| Instructions for the task |
Read through the material below and find each line that has the word "Expand"; copy it.

| Material shown |
^^^^^^^^^^^^^^^^

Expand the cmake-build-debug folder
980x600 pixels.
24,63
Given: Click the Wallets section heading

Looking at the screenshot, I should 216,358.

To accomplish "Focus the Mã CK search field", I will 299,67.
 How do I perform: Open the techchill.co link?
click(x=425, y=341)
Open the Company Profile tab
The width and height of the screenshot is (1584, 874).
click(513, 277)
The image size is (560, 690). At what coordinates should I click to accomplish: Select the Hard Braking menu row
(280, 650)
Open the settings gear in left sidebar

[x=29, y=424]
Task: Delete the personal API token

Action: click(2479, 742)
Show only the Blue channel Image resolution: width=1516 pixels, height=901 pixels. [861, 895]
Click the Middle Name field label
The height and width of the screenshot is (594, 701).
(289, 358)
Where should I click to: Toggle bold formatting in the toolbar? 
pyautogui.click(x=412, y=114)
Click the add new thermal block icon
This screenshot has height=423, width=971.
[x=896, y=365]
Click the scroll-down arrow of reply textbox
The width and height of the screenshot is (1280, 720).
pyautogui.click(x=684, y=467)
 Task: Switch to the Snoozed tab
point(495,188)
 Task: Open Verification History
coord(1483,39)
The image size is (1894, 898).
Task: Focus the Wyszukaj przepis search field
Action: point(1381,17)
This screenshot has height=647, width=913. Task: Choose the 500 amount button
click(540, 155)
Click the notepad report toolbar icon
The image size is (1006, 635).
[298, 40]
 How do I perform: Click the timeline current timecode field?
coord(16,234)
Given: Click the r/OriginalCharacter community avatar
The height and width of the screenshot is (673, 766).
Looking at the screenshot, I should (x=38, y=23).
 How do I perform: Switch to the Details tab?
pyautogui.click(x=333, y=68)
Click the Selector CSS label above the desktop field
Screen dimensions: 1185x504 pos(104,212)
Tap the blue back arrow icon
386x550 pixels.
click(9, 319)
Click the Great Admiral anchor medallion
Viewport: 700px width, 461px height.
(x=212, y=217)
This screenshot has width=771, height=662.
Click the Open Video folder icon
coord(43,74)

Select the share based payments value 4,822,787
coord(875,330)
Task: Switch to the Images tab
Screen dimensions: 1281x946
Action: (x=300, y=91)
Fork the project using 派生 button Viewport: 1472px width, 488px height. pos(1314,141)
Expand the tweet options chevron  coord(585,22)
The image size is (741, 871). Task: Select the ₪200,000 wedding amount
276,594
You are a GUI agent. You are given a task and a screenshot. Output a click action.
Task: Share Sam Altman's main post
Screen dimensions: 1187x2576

^^^^^^^^^^^^^^^^

| Answer |
Expand the cmake-build-debug folder
Expand the tweet options chevron  coord(585,22)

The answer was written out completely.